CLK_IGNORE_UNUSE looks buggy
Barry Song
21cnbao at gmail.com
Fri Aug 14 01:43:52 PDT 2015
hi Stephen, Michael,
currently we can set a CLK_IGNORE_UNUSE flag to a clock to stop
clk_disable_unused() from disabling it at the boot stage:
static void clk_disable_unused_subtree(struct clk_core *core)
{
...
if (core->flags & CLK_IGNORE_UNUSED)
goto unlock_out;
...
}
static int clk_disable_unused(void)
{
...
clk_unprepare_unused_subtree(core);
...
return 0;
}
late_initcall_sync(clk_disable_unused);
so if there are two clocks A and B, A is the parent of B, and A is
marked as CLK_IGNORE_UNUSED.
in boot stage if there is nobody using A and B, Linux will disable B
due to clk_disable_unused() , but keep A being enabled since A has
CLK_IGNORE_UNUSED.
but in Linux runtime, we might frequently disable /enable B in runtime
power management, this will cause A disabled since Linux will not
check CLK_IGNORE_UNUSED for runtime disabling clk .
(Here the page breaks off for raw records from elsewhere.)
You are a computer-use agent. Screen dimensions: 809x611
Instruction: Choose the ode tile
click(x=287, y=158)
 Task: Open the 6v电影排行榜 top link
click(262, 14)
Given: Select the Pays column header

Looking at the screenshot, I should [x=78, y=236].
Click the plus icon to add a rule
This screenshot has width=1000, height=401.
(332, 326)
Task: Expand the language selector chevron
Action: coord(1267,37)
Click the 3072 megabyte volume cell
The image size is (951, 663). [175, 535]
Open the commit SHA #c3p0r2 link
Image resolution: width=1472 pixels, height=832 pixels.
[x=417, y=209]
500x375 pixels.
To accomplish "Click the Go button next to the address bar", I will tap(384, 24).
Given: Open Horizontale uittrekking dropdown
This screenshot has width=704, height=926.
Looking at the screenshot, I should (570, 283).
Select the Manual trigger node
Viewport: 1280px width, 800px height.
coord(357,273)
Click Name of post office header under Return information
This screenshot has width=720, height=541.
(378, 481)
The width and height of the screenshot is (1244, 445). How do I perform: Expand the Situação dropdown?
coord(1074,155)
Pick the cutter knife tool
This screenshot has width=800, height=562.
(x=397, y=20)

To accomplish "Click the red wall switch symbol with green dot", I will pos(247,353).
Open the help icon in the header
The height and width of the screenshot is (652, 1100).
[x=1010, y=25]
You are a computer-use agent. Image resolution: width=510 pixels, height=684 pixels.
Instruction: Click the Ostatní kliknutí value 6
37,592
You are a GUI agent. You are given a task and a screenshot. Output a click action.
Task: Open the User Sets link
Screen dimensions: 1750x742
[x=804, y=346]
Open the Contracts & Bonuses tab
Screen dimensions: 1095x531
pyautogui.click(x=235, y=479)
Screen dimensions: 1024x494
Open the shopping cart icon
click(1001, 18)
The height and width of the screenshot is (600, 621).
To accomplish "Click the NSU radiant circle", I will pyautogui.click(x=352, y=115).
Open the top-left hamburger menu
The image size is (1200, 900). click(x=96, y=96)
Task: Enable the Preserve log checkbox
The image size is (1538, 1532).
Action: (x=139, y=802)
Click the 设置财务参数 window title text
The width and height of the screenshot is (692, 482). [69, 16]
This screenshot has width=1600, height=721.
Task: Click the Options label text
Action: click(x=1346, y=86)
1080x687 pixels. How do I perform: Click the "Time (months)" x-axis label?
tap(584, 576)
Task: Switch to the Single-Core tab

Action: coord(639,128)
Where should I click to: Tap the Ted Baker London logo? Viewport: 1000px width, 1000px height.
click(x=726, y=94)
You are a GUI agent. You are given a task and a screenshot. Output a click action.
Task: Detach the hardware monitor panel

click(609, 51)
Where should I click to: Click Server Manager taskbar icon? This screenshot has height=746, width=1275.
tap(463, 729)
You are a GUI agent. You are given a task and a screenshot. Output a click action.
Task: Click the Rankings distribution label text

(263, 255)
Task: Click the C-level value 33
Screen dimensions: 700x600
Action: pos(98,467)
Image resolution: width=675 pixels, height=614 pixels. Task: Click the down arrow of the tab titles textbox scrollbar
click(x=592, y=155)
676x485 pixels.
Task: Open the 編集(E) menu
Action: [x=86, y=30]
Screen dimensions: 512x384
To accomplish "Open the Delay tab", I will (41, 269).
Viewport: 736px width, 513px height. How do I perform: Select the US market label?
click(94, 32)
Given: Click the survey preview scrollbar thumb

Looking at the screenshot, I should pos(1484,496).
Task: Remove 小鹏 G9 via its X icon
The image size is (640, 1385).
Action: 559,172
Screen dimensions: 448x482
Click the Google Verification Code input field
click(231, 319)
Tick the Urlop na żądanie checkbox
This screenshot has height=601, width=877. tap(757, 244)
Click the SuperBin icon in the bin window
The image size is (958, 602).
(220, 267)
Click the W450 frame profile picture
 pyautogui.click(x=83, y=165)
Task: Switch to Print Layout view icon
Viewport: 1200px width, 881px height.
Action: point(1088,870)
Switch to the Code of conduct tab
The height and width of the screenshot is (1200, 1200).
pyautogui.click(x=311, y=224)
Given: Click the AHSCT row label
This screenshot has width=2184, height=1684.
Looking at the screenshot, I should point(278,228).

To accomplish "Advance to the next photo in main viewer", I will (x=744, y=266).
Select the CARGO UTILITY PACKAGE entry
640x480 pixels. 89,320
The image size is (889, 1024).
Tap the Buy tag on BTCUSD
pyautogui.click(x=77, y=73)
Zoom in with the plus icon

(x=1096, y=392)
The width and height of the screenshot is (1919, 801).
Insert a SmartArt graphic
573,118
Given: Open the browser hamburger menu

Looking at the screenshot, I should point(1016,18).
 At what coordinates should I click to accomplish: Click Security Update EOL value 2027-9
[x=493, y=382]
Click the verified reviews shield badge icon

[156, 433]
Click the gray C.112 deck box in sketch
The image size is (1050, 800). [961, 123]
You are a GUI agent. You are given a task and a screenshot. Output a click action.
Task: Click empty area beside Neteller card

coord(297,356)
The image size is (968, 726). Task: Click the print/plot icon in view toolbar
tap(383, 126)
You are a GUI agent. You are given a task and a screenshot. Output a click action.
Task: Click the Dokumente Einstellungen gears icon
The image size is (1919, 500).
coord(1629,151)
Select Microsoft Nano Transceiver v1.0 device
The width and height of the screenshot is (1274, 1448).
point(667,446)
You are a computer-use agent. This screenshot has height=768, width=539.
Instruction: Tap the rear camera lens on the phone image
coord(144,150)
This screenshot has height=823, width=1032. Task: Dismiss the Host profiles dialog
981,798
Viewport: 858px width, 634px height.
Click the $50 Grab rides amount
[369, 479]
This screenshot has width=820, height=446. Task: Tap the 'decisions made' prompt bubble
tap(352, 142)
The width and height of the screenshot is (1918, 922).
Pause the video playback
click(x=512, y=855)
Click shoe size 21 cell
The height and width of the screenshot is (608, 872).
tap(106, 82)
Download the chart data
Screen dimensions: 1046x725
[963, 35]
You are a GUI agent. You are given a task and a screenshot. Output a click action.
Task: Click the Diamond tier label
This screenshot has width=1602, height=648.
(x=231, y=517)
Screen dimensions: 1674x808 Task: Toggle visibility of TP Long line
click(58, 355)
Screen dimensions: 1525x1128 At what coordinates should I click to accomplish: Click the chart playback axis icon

so this makes CLK_IGNORE_UNUSE only work if we don't disable its
sub-clock at runtime. this looks making no sense.
i am thinking whether we should do some changes to make it have side
affect for runtime clk disable. otherwise, why do we want to stop it
from being disabled during boot stage?
I am not sure whether i missed something in clk core level support.